Ccdc122__exome

Ccdc122 is a gene of unknown function that was originally linked to inflammatory bowel disease and leprosy. Mouse mutants that are homozygous for a mutant Ccdc122 allele do not show any phenotype in the primary pipeline of the Sanger Mouse Genetics Project. However, data from primary and secondary cohorts suggested a highly significant batch effect for metabolism related phenotypes. In homozygous mice which display a phenotype, energy expenditure was increased by more than 25%, and food intake was increased 35%. In addition, the mice were abnormally lean for their body weights. The phenotype of the hypermetabolic Ccdc122 mice is especially profound due to the degree of the abnormality. The pedigree of all of the mice phenotyped by the MGP can be traced back to a single branch breeding starting with the mouse MEWY7.1c. The colony is also subject to significant amounts of inbreeding.
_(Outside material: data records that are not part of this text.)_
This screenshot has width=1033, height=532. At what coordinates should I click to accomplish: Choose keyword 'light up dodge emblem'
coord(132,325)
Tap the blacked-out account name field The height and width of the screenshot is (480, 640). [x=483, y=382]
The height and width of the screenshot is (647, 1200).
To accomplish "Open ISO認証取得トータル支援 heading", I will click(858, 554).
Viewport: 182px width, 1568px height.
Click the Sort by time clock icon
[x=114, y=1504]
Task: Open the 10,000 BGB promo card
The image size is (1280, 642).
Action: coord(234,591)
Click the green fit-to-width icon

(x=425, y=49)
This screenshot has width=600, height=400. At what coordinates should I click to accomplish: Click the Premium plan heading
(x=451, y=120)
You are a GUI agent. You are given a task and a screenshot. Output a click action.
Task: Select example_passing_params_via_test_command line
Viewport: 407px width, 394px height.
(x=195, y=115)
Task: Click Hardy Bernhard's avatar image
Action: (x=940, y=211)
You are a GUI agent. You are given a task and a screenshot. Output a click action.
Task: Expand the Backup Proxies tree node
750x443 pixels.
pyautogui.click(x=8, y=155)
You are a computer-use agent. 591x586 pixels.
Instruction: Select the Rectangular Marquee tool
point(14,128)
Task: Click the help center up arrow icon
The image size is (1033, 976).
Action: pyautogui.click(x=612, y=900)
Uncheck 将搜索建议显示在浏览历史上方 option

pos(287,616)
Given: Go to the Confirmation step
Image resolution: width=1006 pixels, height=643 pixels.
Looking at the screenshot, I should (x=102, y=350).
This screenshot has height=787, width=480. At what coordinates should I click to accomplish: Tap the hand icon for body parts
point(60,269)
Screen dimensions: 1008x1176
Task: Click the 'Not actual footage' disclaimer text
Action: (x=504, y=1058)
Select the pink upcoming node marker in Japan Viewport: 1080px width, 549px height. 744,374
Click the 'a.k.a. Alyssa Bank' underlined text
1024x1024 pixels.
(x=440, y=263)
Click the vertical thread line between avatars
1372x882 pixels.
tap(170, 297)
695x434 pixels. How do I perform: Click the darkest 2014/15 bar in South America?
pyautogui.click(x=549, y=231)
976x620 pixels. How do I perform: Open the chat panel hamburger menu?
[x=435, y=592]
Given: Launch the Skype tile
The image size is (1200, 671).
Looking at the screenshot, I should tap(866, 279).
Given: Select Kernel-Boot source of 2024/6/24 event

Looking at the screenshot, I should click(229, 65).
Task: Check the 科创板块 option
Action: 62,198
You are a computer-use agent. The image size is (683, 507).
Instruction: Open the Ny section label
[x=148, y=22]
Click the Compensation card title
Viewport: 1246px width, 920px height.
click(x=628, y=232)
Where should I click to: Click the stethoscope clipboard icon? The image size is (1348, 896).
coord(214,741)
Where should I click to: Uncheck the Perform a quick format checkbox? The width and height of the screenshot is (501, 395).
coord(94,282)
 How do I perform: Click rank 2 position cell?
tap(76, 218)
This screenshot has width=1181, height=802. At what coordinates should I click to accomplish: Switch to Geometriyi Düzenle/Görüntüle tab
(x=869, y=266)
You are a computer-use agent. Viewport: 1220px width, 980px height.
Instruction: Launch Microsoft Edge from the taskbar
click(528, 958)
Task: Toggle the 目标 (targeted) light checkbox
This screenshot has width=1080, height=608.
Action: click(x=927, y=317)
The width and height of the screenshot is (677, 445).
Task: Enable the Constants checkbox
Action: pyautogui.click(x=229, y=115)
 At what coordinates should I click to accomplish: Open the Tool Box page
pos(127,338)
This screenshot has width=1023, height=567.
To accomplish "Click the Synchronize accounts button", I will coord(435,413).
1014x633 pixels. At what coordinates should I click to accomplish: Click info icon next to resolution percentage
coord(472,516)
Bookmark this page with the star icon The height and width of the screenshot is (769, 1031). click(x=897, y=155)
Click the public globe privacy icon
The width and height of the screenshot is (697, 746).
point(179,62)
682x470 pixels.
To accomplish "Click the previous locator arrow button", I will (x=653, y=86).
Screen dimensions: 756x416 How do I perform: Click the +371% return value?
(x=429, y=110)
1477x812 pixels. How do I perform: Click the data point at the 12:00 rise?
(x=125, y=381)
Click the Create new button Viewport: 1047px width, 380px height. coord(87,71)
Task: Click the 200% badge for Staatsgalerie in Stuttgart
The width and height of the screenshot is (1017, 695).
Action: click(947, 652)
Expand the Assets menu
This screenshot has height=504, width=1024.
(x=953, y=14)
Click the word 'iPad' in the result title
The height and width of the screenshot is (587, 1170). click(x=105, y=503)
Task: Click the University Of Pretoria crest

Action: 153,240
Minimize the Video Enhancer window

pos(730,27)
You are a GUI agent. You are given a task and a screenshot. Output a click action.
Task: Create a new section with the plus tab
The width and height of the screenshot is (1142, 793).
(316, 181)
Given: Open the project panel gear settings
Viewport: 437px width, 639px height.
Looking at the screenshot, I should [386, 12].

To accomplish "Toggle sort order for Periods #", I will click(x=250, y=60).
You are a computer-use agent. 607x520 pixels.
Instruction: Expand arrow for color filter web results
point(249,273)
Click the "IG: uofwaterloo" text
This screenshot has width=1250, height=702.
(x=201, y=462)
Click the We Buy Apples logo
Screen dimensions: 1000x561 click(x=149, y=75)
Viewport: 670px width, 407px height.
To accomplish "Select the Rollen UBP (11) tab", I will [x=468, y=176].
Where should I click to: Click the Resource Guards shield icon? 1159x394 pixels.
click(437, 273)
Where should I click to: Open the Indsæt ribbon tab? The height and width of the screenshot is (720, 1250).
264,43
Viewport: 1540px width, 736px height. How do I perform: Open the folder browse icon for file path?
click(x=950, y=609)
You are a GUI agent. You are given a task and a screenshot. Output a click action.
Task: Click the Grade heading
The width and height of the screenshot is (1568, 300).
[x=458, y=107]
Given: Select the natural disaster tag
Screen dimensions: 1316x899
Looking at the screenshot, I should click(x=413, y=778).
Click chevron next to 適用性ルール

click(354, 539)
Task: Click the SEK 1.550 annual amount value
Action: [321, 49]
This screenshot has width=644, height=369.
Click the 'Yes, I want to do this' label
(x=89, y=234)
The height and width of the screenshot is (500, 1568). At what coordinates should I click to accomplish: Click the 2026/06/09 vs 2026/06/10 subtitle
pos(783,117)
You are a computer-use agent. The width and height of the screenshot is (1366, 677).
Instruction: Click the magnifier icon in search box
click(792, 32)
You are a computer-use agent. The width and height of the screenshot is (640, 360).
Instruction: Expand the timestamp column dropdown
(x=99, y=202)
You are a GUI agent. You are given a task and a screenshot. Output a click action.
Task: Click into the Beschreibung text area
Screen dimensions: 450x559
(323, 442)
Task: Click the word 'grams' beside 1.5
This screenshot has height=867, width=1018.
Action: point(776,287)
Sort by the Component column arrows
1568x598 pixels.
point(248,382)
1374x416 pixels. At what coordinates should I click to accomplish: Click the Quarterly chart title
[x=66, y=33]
We hypothesize that a secondary de novo mutation arose in the Ccdc122 colony that affected the “hypermetabolic” Ccdc122 mice. This mutation was either subsequently lost, modified or hidden in the colony, meaning that the mice used in subsequent investigations failed to reproduce the hypermetabolic phenotype. The use of exome sequencing on a subset of affected and non-affected mice should allow us to distinguish whether a secondary mutation has occurred and highlight potential mechanisms for the hypermetabolism observed.